My vets is The Royal Dick Veterinary Academy in Roslin, Near Edinburgh.

They have a specialist section dealing solely with Exotics and did not bat an eyelid when I took in my red eye last year. Brilliant, and they had a tortoise drop in this year :no1: 

I would strongly recommend anyone within a couple of hours to travel. They hold sick animals to medicate for about £20 a night also, but this is by choice.


----------



## naz_pixie (Oct 6, 2008)

*Christopher James Hall at c.j hall vets in east sheen (south london) is suposed to be pretty damn fantastic..

they even have an operateing table for fish! and he is the vet for alot of london zoo's and animal parks ect and is a dedicated exotics only vet..

when iv mentioned reptiles to other vets they have often said that they call him when they need advice..

he is the vet my lizard and snake would go to, but i cant tell you anymore than that because i have never actualy needed to go....

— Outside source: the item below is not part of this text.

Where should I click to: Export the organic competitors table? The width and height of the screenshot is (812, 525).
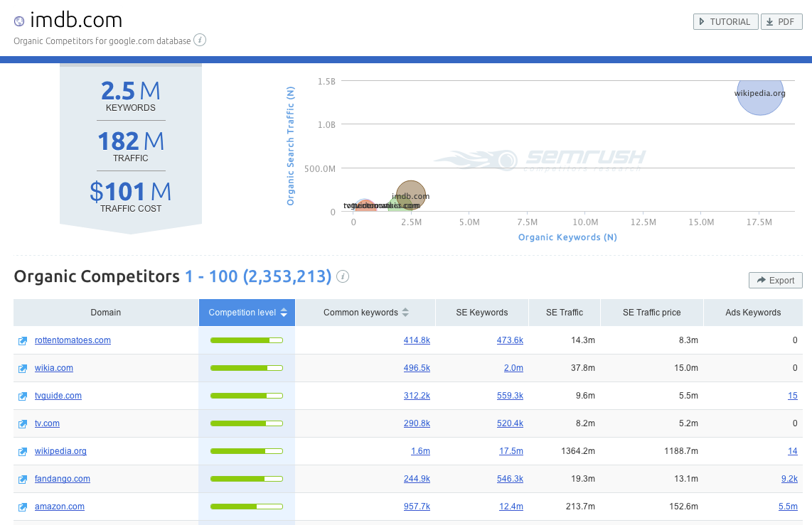[x=775, y=281]
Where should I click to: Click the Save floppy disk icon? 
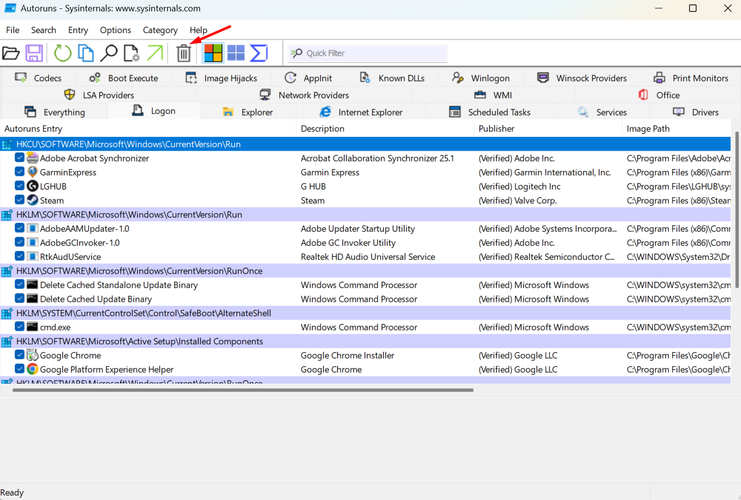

i did quite alot of research into exotics vets when i first moved to london and by reputation and experience he is the best i found...

C J Hall Veterinary Surgeons

*


----------



## soundstounite (Sep 6, 2009)

Mariette, Naz :notworthy::notworthyhiya matefirst time speak),thanks both what a great start( i wanna be selfish here and say i wish you were both nearer,and dy default your vets but i won't...erm ...OOPs) so we've got a bit of scotland covered and dat london anyone else got any good vets..EH?


----------



## soundstounite (Sep 6, 2009)

sorry ron thanks mate:blush:


----------



## naz_pixie (Oct 6, 2008)

soundstounite said:


> Mariette, Naz :notworthy::notworthy:*(hiya matefirst time speak*),thanks both what a great start( i wanna be selfish here and say i wish you were both nearer,and dy default your vets but i won't...erm ...OOPs) so we've got a bit of scotland covered and dat london anyone else got any good vets..EH?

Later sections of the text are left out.